Task A - In the DDR3 bit swapping article, swap "write up" for "report" and reproduce the passage from "The following analysis" to "to our customers.".
Task B - According to the DDR3 bit swapping article, what does bit swapping let traces be routed without needing to do?
Task C - Write the next part of the DDR3 bit swapping article, picking up after its final sentence.

DDR3 Analysis – Bit Swapping Justification

Authored by:  Tom Cassidy and Sean Kelly

The following analysis and write up were performed by Nine Dot Connects reviewing a DDR3 layout in which the option for pin swapping was being considered.  This is one of the many examples of the services provided to our customers.

Because signal integrity is so important to the operation of high-speed DDR3 design, and because the manufacturers of DDR3 devices are aware of the difficulties involved in high-speed impedance controlled PCB layout, they provided the flexibility of bit swapping within byte lanes to facilitate clean layout and good signal integrity.  In particular, bit swapping allows the traces to be routed without needing to change layers.  This greatly improves the signal integrity and thus the higher likelihood of producing a working design.

Record extracts -
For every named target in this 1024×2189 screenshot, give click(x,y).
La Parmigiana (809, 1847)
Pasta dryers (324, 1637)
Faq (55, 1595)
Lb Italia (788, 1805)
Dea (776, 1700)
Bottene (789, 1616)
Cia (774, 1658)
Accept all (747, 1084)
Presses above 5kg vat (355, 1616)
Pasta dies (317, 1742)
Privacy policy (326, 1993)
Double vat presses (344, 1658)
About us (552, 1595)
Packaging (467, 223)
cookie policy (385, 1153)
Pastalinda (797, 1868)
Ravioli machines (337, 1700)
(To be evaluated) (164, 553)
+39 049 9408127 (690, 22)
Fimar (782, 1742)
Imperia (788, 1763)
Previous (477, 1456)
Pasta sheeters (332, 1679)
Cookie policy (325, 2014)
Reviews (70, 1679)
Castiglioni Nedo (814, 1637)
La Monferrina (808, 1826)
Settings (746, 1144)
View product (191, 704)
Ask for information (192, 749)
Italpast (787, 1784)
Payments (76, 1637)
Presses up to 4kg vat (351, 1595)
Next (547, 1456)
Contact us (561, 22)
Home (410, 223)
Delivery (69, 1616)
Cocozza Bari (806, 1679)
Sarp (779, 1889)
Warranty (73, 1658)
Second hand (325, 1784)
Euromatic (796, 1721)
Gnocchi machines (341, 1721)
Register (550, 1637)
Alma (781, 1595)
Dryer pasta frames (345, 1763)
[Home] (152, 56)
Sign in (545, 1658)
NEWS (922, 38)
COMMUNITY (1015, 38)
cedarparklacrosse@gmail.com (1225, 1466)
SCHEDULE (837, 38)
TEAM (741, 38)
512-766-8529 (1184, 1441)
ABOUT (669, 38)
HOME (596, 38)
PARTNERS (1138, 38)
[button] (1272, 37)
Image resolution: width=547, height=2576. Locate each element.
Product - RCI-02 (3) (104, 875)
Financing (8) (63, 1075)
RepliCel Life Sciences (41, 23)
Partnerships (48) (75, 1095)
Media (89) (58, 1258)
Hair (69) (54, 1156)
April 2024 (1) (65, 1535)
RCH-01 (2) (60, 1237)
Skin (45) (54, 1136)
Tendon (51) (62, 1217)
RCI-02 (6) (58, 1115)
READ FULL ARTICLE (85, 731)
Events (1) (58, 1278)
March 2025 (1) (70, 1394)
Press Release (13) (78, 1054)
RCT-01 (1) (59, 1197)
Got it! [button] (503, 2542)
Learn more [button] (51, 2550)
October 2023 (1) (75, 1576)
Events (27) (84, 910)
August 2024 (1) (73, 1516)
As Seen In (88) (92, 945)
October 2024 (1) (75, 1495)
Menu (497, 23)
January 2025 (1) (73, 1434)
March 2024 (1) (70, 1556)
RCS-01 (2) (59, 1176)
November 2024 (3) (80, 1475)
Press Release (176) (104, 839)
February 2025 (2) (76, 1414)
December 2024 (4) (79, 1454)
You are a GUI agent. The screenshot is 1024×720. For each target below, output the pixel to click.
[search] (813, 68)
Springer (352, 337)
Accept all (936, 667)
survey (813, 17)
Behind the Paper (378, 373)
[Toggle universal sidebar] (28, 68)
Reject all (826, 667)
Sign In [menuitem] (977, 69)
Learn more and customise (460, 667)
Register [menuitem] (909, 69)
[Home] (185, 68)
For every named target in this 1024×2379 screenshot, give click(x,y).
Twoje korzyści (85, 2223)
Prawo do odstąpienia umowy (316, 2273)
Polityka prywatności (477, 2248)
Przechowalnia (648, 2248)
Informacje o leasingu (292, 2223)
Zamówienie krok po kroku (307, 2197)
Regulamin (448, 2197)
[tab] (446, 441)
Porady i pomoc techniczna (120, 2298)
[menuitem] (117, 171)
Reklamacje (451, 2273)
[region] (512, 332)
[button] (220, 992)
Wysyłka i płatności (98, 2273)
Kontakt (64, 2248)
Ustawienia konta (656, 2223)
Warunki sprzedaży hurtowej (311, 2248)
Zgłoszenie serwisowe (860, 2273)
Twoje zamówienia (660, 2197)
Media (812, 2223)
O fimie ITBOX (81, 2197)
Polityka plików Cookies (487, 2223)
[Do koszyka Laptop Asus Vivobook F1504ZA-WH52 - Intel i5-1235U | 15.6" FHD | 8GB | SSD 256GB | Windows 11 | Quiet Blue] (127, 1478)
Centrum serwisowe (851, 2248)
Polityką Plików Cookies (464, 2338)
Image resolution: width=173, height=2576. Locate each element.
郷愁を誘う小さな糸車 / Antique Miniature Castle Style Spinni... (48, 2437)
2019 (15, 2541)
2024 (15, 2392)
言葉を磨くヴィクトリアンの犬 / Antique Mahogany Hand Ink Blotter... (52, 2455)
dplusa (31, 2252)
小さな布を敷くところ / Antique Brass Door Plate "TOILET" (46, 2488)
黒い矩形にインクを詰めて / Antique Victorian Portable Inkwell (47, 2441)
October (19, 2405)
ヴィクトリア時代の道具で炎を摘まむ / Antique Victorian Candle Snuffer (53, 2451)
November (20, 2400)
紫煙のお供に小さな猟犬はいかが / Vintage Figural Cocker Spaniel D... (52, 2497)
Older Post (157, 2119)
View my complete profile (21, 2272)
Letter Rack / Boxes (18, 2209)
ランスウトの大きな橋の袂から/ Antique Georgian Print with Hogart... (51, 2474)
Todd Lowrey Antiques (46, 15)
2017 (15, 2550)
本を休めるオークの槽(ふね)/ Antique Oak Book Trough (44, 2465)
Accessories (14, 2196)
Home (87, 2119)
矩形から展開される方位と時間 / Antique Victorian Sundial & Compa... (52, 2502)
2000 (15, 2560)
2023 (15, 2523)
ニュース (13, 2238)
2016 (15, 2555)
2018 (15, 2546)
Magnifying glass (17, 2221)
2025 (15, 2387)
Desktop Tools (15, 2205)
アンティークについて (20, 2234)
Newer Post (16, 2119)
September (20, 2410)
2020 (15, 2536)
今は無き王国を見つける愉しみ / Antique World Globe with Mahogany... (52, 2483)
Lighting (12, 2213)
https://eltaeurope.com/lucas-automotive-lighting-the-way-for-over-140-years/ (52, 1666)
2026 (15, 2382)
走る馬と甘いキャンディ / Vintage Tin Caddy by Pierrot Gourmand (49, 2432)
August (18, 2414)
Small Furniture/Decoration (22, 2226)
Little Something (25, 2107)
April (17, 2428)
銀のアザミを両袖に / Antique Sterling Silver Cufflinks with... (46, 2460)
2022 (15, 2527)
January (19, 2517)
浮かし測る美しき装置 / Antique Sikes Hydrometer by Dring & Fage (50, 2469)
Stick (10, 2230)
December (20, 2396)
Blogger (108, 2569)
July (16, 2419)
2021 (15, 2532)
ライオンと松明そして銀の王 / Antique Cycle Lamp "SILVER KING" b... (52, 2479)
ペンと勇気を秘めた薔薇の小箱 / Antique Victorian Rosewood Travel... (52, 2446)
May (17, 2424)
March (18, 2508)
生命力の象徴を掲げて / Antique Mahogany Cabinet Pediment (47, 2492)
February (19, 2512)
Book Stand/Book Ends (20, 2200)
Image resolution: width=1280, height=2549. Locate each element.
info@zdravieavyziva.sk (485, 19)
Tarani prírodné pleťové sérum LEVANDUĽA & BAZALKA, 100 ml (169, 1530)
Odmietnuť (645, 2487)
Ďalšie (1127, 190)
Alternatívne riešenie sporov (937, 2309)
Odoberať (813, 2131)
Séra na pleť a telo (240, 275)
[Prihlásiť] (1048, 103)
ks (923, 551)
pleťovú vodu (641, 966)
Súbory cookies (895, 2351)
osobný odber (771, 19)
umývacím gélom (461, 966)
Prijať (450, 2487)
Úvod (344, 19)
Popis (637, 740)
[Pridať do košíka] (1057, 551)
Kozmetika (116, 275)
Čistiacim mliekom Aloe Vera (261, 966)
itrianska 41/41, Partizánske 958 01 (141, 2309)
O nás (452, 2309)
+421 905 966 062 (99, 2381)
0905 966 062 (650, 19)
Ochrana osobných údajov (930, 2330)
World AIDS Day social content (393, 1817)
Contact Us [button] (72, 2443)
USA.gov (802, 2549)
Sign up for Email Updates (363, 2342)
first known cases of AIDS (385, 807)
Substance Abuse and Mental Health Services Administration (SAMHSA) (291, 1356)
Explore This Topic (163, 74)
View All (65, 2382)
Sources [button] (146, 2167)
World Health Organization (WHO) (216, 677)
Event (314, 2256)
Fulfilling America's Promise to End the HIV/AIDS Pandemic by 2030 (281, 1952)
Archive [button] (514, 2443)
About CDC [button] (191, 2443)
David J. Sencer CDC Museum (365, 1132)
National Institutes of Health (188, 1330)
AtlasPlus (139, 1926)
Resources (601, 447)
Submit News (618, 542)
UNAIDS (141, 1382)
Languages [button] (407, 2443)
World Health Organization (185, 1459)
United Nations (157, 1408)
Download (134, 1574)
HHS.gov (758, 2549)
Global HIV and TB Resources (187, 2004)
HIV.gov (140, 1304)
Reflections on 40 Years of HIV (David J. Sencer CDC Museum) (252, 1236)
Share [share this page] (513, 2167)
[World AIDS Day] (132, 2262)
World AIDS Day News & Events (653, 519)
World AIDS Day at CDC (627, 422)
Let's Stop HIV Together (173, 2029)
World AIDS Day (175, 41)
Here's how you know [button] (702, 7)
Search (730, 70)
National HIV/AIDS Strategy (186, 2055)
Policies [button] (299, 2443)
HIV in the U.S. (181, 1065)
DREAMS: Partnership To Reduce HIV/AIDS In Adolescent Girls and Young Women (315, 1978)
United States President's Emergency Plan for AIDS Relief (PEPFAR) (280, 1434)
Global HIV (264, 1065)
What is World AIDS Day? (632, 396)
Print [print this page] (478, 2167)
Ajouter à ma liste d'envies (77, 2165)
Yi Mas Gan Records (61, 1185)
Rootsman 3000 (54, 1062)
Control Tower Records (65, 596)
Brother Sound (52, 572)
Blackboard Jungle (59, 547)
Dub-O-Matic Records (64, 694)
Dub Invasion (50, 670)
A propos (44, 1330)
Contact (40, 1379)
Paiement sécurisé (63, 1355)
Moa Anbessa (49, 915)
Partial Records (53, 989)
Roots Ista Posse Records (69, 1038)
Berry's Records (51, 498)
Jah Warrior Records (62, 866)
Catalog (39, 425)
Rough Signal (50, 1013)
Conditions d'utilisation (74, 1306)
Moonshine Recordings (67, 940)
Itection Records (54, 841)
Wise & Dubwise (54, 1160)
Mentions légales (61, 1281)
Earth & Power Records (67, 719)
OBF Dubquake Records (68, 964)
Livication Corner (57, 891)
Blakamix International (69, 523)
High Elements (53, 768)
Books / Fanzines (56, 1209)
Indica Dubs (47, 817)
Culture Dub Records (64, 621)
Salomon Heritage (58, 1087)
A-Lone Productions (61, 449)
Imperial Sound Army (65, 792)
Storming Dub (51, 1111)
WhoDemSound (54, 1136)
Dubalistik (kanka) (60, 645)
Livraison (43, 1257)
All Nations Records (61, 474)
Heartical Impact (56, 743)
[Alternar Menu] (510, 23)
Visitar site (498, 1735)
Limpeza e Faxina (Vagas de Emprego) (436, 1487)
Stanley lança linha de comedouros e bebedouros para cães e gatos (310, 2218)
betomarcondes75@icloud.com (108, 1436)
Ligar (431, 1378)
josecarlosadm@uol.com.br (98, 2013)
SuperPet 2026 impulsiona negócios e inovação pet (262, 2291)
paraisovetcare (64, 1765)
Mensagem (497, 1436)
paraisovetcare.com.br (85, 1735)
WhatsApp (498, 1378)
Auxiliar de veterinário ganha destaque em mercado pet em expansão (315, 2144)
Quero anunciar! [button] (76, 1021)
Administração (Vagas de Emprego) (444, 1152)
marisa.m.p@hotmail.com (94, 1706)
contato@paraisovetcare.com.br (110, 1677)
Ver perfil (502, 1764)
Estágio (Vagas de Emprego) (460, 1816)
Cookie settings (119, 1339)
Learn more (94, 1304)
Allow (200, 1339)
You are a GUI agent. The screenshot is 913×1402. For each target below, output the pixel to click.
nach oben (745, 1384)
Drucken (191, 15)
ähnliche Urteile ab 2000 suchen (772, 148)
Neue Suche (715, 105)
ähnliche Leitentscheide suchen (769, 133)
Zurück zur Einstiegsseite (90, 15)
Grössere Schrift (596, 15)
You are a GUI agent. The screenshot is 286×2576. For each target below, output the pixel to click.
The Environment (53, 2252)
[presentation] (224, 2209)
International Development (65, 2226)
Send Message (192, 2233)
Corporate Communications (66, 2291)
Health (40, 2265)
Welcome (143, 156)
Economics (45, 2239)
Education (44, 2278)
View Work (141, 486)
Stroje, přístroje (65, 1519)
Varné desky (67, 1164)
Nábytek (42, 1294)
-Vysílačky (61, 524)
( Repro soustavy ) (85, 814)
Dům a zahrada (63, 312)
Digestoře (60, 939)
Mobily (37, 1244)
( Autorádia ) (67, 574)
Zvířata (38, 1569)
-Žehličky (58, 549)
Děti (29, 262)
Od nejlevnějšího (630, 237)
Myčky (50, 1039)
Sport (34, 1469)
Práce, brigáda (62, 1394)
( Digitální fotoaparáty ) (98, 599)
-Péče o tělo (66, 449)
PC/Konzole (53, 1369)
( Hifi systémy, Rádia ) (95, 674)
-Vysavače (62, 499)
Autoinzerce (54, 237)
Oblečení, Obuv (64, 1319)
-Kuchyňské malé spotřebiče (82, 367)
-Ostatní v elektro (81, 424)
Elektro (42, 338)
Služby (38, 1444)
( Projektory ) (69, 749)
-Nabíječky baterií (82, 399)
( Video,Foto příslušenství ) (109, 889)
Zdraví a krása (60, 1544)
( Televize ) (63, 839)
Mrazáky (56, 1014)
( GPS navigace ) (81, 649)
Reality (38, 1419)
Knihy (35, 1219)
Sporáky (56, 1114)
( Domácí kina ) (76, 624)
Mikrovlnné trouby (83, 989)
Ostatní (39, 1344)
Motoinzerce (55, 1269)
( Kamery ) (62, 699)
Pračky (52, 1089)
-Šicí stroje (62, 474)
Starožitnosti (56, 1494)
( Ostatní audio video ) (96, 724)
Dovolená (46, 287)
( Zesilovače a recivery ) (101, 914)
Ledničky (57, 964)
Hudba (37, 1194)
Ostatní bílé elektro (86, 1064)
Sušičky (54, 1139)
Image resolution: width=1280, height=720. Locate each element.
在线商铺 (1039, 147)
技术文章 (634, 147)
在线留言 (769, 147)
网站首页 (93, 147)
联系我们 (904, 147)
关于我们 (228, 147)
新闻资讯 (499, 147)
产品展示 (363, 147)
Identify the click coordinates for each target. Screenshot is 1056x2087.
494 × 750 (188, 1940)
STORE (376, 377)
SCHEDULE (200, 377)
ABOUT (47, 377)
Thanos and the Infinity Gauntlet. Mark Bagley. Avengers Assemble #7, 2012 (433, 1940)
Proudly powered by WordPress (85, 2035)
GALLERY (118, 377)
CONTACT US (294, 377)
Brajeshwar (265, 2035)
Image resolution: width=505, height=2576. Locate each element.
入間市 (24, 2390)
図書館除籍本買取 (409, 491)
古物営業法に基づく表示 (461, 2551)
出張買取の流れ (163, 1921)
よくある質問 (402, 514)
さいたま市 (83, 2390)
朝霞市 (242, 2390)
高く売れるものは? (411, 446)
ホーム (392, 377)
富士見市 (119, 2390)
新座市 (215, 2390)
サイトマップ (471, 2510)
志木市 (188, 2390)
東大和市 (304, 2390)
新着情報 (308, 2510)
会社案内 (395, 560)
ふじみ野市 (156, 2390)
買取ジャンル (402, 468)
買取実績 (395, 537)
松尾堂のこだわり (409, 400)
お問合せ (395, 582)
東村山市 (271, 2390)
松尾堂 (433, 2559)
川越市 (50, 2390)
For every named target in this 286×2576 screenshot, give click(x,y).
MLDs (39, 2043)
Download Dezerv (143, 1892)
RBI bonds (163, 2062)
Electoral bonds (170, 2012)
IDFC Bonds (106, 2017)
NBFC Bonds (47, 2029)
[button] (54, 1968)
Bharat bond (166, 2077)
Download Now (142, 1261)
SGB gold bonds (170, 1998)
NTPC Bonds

Written response A -
The following analysis and report were performed by Nine Dot Connects reviewing a DDR3 layout in which the option for pin swapping was being considered.  This is one of the many examples of the services provided to our customers.

Written response B - Change layers.

Written response C -
Bit swapping within DDR3 byte lanes is an accepted industry practice.  The following is an excerpt from the Xilinx UG9333 Zynq-7000 PCB Design Guide, page 66:

https://www.xilinx.com/support/documentation/user_guides/ug933-Zynq-7000-PCB.pdf

As the description of table 5-2 expresses, Xilinx specifically allows the use of both bit swapping and byte swapping.   All bit swapping must be done within the same byte groups, and all byte groups (DQ, DQS, and DM) must be swapped as a whole.

It should be noted that bit swapping within the ACC (Address, Clock, and Control) group is not allowed.

Additional Information:

The JEDEC standard JESD79-3 states that a DDR3 memory device must either provide write-leveling feedback on all data pins or on the least significant bit (LSB) of the byte lane. If only one bit is used then all of the other bits must be set to 0.

NOTE: This JEDEC standard is referring to the memory devices themselves, not the memory controller.  This often causes confusion, as one might read it as saying that the LSB must be wired one-to-one between memory device and controller.  This is not the case.

Since there is not much consistency among memory vendors as to which feedback style used, most memory controllers perform a logic ‘OR’ on all of the bits in the data byte.  This allows the memory controller to detect the feedback bit on any of the bits within the byte, thus supporting a full bit swapping within the byte lane.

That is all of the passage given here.